→ **THE REQUEST**:
Report how many lines of the material below contain the string "height", giving only the number.
══════════
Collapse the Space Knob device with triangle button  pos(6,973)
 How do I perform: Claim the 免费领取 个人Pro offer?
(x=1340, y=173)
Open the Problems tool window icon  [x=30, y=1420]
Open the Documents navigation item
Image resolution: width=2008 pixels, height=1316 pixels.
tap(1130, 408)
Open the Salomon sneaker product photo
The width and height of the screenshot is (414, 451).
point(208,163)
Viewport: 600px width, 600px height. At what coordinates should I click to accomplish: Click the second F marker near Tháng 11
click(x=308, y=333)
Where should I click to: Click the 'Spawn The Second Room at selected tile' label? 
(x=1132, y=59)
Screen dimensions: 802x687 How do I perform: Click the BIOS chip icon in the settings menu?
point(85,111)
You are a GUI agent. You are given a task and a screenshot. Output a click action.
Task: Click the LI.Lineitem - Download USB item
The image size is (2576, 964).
══════════
→ **WRITTEN RESPONSE**:
3